I met Jeff at EuroMPI in September, and he has invited me to write a few words on my experience of developing an MPI library.
My PhD involved building a message passing library using C#; not accessing an existing MPI library from C# code but creating a brand new MPI library written entirely in pure C#. The result is McMPI (Managed-code MPI), which is compliant with MPI-1 – as far as it can be given that there are no language bindings for C# in the MPI Standard. It also has reasonably good performance in micro-benchmarks for latency and bandwidth both in shared-memory and distributed-memory.
The “C# Issue”
Let’s first deal with the C# issue: what is it? Why use it? Is it any good?
C# and the .Net ecosystem were originally created by Microsoft. The specifications for C# and for the common-language-runtime (CLR) have been published and were standardised by ISO and ECMA. This has enabled other compilers and runtimes to be created, such as Portable.Net and Mono, opening up access to all platforms.
C# is similar to Java in both concept and practice. Common features include:
- object-oriented approach
- extensive library of objects to assist the programmer with day-to-day programming tasks
- write and compile code once, run the binary executable anywhere
- compilation to portable intermediate binary form (byte-code for Java, CIL for C#)
- just-in-time compilation enables excellent runtime performance
I chose C# for my PhD because there was no MPI library for C# except MPI.NET, which delegates to an existing MPI library that is external to C# and must be separately installed, configured and maintained.
In general, my experience of programming in C# is that it is easy to get something working but harder to optimise performance. For many tasks, the .Net Framework includes multiple ways of doing the same thing but the achievable performance will be different for each of them. In my opinion, the C# makes it easy to implement a good design but how maintainable the code is depends on how good the design is in the first place, and good design is just plain hard.
In designing my MPI library I embraced the object-oriented style, using a layered and modular architecture and incorporating six different common software design patterns (described by the “Gang of Four” in “Design Patterns: Elements of Reusable Object-Oriented Software”). I exploited a variety of software engineering design techniques from structural analysis to UML diagrams. Hopefully, this means the source code is easy to read, easy to maintain and easy to extend (for example, to add functionality from MPI-2 and MPI-3).

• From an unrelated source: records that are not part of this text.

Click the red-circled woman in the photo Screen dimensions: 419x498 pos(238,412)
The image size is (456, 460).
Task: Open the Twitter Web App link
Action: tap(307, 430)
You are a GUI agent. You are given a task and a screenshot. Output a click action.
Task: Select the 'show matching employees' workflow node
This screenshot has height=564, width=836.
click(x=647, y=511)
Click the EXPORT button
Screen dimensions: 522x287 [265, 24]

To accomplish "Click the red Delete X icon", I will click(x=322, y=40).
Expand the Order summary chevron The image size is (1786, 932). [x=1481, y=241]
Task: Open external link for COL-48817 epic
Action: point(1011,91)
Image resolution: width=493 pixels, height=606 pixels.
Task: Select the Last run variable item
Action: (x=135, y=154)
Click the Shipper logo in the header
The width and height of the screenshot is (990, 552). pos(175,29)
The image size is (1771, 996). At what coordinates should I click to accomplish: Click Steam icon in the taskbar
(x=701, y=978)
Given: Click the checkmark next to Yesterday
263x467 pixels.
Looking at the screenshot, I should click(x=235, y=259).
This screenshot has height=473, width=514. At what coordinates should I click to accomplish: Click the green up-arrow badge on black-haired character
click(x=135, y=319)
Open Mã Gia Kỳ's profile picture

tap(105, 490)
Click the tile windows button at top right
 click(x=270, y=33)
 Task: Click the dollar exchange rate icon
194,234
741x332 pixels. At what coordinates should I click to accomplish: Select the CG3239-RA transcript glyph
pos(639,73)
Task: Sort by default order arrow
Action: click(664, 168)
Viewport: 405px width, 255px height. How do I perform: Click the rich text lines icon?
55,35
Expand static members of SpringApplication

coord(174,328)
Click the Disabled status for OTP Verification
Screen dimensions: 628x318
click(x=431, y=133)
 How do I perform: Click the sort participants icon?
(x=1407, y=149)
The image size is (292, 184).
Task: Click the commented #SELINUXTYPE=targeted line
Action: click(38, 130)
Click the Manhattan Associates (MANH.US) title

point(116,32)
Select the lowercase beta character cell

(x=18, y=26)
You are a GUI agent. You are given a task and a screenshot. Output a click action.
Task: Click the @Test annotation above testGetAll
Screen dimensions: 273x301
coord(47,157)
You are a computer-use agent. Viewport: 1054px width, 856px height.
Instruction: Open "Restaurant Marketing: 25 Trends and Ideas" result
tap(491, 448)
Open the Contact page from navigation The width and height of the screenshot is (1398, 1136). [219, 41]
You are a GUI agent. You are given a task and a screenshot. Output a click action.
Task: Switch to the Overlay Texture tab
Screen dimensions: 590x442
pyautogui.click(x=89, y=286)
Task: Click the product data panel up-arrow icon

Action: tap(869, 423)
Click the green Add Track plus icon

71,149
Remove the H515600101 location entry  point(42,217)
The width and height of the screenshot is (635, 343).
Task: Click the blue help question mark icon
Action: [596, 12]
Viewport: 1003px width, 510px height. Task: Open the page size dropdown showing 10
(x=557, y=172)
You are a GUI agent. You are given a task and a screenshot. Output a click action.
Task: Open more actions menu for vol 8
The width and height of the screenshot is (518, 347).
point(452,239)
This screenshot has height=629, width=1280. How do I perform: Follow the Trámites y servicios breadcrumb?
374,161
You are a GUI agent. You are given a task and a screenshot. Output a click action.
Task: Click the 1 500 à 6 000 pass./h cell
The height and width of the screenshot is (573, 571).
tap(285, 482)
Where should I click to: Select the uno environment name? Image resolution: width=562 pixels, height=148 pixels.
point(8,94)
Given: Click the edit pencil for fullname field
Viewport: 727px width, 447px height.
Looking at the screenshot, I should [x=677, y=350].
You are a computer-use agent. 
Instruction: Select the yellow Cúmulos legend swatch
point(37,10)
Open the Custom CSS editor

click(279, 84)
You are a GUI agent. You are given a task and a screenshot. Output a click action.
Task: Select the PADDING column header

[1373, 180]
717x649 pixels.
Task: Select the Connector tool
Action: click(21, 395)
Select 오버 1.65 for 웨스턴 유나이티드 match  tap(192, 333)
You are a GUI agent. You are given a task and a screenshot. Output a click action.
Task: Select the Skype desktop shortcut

There are three layers: the interface layer exposes an MPI-like API to application programmers, the protocol layer deals with MPI point-to-point semantics (matching, progress and so on) and the third layer is a collection of modules, each of which implements an actual communication mechanism.
There are two communication mechanisms currently implemented: the first uses shared-variables to communicate between threads within an OS process and the second uses sockets to communicate between machines within a TCP/IP network.
The astute reader will now be thinking “shared-variables – don’t you mean shared-memory?” to which the answer is, of course, no. I have chosen to allow each thread in an application to call MPI_INIT_THREAD and become its own MPI process. Each OS process might contain several of these MPI processes, e.g. one per physical core. All the MPI processes that share the same OS process can communicate with each other using a shared variable. Anything that is declared “static” is visible by all threads in the OS process. McMPI uses this fact to pass messages between local MPI processes. It avoids one of the memory-copies that is normally essential for shared-memory message-passing and improves both the latency and the bandwidth of this type of communication.
Typically, latency between MPI processes that share the same physical memory address space is
- 1200ns for MPICH2,
- 900ns for MS-MPI and
- 400ns for McMPI
(These figures were obtained using a dual Xeon E5420 2.5GHz server machine – 8-cores in total – DDR 667MHz memory and a 1333MHz front-side bus).
So far, McMPI has only been tested on Gigabit Ethernet networks. In theory, the same code should run and perform well using 10G Ethernet with no changes but supporting InfiniBand will require a new communication module. The performance of McMPI was compared with MPICH2 and MS-MPI on three different Windows systems, including a cluster maintained by the University of Oxford, UK. On the Oxford cluster, McMPI introduced a latency overhead of approximately 8% for small messages but has comparable or better bandwidth for large messages.